* The exercise:
Repeat the following lines word for word, covering every line of the data.

***** Data for processing *****

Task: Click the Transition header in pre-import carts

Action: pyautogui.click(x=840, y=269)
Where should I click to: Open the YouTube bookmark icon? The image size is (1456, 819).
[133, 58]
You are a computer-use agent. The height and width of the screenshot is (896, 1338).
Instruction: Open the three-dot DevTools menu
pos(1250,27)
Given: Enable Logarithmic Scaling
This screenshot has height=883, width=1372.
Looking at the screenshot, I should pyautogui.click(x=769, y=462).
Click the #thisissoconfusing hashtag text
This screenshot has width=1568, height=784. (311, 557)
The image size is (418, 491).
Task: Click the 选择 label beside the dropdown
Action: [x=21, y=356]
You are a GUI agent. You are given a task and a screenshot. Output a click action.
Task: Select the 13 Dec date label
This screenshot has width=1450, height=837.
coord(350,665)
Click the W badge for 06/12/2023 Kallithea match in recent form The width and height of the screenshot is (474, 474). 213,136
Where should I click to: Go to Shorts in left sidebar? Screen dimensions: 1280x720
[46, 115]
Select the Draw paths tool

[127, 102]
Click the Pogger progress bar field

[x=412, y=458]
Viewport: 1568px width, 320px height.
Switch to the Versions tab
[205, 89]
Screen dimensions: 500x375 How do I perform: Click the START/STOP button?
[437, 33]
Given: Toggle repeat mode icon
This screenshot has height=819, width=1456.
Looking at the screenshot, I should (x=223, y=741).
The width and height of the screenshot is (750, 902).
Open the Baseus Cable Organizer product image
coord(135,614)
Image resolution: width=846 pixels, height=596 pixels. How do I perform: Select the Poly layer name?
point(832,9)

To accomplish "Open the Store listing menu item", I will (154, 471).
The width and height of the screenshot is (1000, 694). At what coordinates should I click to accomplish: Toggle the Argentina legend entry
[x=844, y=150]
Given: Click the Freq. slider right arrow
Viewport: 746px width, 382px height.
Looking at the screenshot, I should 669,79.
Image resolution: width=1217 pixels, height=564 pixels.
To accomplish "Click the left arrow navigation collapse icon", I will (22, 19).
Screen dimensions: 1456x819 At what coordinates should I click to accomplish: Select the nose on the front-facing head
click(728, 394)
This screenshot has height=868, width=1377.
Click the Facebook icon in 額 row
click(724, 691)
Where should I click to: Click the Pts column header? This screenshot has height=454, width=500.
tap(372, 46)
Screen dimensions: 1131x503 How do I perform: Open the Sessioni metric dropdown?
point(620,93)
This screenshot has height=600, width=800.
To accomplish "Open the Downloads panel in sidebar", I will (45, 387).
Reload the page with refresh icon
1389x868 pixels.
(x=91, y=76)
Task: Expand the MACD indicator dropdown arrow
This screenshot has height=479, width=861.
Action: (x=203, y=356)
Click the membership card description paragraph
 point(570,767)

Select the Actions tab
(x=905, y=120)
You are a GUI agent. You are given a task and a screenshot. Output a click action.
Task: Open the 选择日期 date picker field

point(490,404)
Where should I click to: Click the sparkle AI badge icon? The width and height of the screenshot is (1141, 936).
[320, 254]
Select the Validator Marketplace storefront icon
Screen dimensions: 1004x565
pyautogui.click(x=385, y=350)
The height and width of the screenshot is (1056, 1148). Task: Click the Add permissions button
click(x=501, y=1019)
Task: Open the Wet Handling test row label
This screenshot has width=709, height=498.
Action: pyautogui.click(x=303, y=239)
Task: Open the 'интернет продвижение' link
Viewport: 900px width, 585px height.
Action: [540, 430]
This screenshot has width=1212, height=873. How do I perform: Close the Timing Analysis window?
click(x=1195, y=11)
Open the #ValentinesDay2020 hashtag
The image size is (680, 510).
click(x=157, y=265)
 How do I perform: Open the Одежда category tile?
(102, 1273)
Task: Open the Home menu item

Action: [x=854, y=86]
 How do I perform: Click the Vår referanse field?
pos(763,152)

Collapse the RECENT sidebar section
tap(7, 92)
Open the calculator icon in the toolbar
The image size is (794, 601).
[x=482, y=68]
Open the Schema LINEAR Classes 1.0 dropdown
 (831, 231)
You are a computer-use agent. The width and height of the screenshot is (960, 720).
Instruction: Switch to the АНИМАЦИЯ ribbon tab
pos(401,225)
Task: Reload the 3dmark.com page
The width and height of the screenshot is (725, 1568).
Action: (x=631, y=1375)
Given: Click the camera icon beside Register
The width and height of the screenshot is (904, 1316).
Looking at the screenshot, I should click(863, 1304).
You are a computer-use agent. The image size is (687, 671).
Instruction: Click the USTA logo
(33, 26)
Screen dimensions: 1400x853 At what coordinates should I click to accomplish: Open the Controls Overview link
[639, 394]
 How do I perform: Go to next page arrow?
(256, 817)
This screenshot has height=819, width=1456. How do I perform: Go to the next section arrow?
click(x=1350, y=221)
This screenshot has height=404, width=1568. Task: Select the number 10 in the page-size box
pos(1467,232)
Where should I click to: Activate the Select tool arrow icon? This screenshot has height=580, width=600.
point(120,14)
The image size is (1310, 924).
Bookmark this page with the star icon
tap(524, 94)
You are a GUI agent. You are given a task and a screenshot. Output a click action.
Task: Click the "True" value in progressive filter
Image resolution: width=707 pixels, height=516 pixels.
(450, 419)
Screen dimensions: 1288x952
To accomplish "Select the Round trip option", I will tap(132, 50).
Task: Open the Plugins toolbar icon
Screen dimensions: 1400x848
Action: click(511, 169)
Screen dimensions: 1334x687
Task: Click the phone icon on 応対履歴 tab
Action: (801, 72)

*****

* Complete answer:
Task: Click the Transition header in pre-import carts

Action: pyautogui.click(x=840, y=269)
Where should I click to: Open the YouTube bookmark icon? The image size is (1456, 819).
[133, 58]
You are a computer-use agent. The height and width of the screenshot is (896, 1338).
Instruction: Open the three-dot DevTools menu
pos(1250,27)
Given: Enable Logarithmic Scaling
This screenshot has height=883, width=1372.
Looking at the screenshot, I should pyautogui.click(x=769, y=462).
Click the #thisissoconfusing hashtag text
This screenshot has width=1568, height=784. (311, 557)
The image size is (418, 491).
Task: Click the 选择 label beside the dropdown
Action: [x=21, y=356]
You are a GUI agent. You are given a task and a screenshot. Output a click action.
Task: Select the 13 Dec date label
This screenshot has width=1450, height=837.
coord(350,665)
Click the W badge for 06/12/2023 Kallithea match in recent form The width and height of the screenshot is (474, 474). 213,136
Where should I click to: Go to Shorts in left sidebar? Screen dimensions: 1280x720
[46, 115]
Select the Draw paths tool

[127, 102]
Click the Pogger progress bar field

[x=412, y=458]
Viewport: 1568px width, 320px height.
Switch to the Versions tab
[205, 89]
Screen dimensions: 500x375 How do I perform: Click the START/STOP button?
[437, 33]
Given: Toggle repeat mode icon
This screenshot has height=819, width=1456.
Looking at the screenshot, I should (x=223, y=741).
The width and height of the screenshot is (750, 902).
Open the Baseus Cable Organizer product image
coord(135,614)
Image resolution: width=846 pixels, height=596 pixels. How do I perform: Select the Poly layer name?
point(832,9)

To accomplish "Open the Store listing menu item", I will (154, 471).
The width and height of the screenshot is (1000, 694). At what coordinates should I click to accomplish: Toggle the Argentina legend entry
[x=844, y=150]
Given: Click the Freq. slider right arrow
Viewport: 746px width, 382px height.
Looking at the screenshot, I should 669,79.
Image resolution: width=1217 pixels, height=564 pixels.
To accomplish "Click the left arrow navigation collapse icon", I will (22, 19).
Screen dimensions: 1456x819 At what coordinates should I click to accomplish: Select the nose on the front-facing head
click(728, 394)
This screenshot has height=868, width=1377.
Click the Facebook icon in 額 row
click(724, 691)
Where should I click to: Click the Pts column header? This screenshot has height=454, width=500.
tap(372, 46)
Screen dimensions: 1131x503 How do I perform: Open the Sessioni metric dropdown?
point(620,93)
This screenshot has height=600, width=800.
To accomplish "Open the Downloads panel in sidebar", I will (45, 387).
Reload the page with refresh icon
1389x868 pixels.
(x=91, y=76)
Task: Expand the MACD indicator dropdown arrow
This screenshot has height=479, width=861.
Action: (x=203, y=356)
Click the membership card description paragraph
 point(570,767)

Select the Actions tab
(x=905, y=120)
You are a GUI agent. You are given a task and a screenshot. Output a click action.
Task: Open the 选择日期 date picker field

point(490,404)
Where should I click to: Click the sparkle AI badge icon? The width and height of the screenshot is (1141, 936).
[320, 254]
Select the Validator Marketplace storefront icon
Screen dimensions: 1004x565
pyautogui.click(x=385, y=350)
The height and width of the screenshot is (1056, 1148). Task: Click the Add permissions button
click(x=501, y=1019)
Task: Open the Wet Handling test row label
This screenshot has width=709, height=498.
Action: pyautogui.click(x=303, y=239)
Task: Open the 'интернет продвижение' link
Viewport: 900px width, 585px height.
Action: [540, 430]
This screenshot has width=1212, height=873. How do I perform: Close the Timing Analysis window?
click(x=1195, y=11)
Open the #ValentinesDay2020 hashtag
The image size is (680, 510).
click(x=157, y=265)
 How do I perform: Open the Одежда category tile?
(102, 1273)
Task: Open the Home menu item

Action: [x=854, y=86]
 How do I perform: Click the Vår referanse field?
pos(763,152)

Collapse the RECENT sidebar section
tap(7, 92)
Open the calculator icon in the toolbar
The image size is (794, 601).
[x=482, y=68]
Open the Schema LINEAR Classes 1.0 dropdown
 (831, 231)
You are a computer-use agent. The width and height of the screenshot is (960, 720).
Instruction: Switch to the АНИМАЦИЯ ribbon tab
pos(401,225)
Task: Reload the 3dmark.com page
The width and height of the screenshot is (725, 1568).
Action: (x=631, y=1375)
Given: Click the camera icon beside Register
The width and height of the screenshot is (904, 1316).
Looking at the screenshot, I should click(863, 1304).
You are a computer-use agent. The image size is (687, 671).
Instruction: Click the USTA logo
(33, 26)
Screen dimensions: 1400x853 At what coordinates should I click to accomplish: Open the Controls Overview link
[639, 394]
 How do I perform: Go to next page arrow?
(256, 817)
This screenshot has height=819, width=1456. How do I perform: Go to the next section arrow?
click(x=1350, y=221)
This screenshot has height=404, width=1568. Task: Select the number 10 in the page-size box
pos(1467,232)
Where should I click to: Activate the Select tool arrow icon? This screenshot has height=580, width=600.
point(120,14)
The image size is (1310, 924).
Bookmark this page with the star icon
tap(524, 94)
You are a GUI agent. You are given a task and a screenshot. Output a click action.
Task: Click the "True" value in progressive filter
Image resolution: width=707 pixels, height=516 pixels.
(450, 419)
Screen dimensions: 1288x952
To accomplish "Select the Round trip option", I will tap(132, 50).
Task: Open the Plugins toolbar icon
Screen dimensions: 1400x848
Action: click(511, 169)
Screen dimensions: 1334x687
Task: Click the phone icon on 応対履歴 tab
Action: (801, 72)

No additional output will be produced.